● Task details: Express the data from its start through the line containing "I will 857,395.", inclusive, as a two-column CSV headed input and output, with one row per input-output pair. Put each value in a single quoted field, replacing any line breaks with spaces.

☆ ☆ ☆ ☆ ☆

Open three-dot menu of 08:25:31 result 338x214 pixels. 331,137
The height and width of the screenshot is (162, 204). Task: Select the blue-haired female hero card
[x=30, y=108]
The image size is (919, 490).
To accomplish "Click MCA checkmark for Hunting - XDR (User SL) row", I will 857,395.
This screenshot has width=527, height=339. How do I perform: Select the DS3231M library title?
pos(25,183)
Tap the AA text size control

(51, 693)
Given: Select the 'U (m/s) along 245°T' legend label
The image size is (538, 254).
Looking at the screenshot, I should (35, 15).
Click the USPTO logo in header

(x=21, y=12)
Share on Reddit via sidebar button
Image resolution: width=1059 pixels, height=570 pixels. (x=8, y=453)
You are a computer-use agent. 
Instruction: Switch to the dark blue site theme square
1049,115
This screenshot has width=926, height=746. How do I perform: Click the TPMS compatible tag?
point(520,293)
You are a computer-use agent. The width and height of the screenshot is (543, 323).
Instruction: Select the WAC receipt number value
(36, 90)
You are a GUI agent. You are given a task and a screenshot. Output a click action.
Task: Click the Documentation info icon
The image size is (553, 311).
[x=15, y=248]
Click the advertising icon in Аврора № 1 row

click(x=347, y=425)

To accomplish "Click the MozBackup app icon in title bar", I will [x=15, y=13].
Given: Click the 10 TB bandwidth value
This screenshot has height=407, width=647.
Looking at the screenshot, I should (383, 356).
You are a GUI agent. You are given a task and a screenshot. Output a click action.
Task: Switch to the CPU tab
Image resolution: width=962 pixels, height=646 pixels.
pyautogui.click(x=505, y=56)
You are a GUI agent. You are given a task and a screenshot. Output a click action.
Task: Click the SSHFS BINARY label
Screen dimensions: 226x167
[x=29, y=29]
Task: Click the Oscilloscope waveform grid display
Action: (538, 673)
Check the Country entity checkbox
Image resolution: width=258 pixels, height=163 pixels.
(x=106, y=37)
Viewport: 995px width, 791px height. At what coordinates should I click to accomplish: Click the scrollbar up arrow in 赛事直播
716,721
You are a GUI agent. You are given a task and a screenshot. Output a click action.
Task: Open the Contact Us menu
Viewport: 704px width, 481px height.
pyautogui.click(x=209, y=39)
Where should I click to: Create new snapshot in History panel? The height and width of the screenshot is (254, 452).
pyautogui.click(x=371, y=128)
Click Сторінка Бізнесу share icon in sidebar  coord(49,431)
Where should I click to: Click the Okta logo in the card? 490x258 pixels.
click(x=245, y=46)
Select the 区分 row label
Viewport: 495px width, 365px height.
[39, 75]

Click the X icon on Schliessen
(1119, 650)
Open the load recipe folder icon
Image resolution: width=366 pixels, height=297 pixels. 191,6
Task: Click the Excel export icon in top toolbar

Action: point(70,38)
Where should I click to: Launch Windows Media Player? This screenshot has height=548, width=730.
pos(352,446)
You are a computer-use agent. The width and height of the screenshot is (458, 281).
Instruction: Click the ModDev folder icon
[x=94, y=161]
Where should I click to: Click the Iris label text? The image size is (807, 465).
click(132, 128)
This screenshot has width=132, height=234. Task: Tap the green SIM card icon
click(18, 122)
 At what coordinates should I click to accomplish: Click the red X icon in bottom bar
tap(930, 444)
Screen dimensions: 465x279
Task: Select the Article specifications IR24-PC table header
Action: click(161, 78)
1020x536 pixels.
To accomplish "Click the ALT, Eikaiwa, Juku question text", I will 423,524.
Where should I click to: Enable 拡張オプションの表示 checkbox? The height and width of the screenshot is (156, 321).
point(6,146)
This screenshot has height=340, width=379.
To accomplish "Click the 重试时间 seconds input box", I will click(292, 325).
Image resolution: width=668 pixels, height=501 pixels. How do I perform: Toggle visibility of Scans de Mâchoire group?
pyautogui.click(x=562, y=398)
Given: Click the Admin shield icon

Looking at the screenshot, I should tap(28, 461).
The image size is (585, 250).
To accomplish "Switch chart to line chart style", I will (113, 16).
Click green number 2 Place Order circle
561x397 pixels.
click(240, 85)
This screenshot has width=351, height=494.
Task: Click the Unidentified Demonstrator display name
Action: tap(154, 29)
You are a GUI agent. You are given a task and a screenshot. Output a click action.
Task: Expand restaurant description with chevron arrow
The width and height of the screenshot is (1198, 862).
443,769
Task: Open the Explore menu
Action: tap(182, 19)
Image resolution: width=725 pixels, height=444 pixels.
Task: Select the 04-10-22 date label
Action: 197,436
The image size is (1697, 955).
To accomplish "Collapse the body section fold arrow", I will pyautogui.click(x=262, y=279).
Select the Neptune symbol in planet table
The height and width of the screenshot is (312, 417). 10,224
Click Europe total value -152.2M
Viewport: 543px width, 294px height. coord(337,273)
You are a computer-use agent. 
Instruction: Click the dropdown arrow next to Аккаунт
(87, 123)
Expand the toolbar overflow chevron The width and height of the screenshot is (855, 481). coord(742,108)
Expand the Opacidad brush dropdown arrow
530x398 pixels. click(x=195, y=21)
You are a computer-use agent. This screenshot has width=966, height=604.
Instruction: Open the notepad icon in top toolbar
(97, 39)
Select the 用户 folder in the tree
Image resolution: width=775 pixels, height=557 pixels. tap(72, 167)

☆ ☆ ☆ ☆ ☆

● Solution below:
input,output
"Open three-dot menu of 08:25:31 result 338x214 pixels.","331,137"
"The height and width of the screenshot is (162, 204). Task: Select the blue-haired female hero card","[x=30, y=108]"
"The image size is (919, 490). To accomplish ""Click MCA checkmark for Hunting - XDR (User SL) row"",","I will 857,395."